### Exercise requirements
The response must contain every line below in which "agent" appears.

Extracted records
_ _ _ _ _

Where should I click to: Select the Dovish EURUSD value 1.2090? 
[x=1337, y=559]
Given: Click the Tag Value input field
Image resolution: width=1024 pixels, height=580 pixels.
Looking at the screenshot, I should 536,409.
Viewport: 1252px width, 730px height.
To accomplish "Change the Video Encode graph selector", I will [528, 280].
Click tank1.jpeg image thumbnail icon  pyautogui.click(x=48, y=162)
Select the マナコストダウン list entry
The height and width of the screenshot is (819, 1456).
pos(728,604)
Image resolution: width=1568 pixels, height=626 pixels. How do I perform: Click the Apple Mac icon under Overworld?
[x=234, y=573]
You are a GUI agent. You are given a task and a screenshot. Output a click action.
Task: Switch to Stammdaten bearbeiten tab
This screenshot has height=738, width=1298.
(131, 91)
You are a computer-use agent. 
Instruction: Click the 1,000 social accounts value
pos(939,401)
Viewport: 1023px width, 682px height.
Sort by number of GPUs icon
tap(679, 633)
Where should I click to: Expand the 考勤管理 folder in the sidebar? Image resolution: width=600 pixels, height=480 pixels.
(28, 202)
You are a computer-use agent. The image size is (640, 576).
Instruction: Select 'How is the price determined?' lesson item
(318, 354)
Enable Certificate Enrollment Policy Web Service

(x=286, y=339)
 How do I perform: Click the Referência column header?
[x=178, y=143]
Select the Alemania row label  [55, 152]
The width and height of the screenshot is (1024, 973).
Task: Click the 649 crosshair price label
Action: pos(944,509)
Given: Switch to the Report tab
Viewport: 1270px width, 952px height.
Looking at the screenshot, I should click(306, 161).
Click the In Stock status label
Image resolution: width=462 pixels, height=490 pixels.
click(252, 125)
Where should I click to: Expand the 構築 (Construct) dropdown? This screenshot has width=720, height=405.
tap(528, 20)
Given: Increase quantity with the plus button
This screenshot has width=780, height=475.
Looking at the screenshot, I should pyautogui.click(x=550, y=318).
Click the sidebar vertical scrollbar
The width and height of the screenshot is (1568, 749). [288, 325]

_ _ _ _ _

### Problem solution
You are a GUI agent. You are given a task and a screenshot. Output a click action.
You are a computer-use agent. 
You are a computer-use agent. The image size is (640, 576).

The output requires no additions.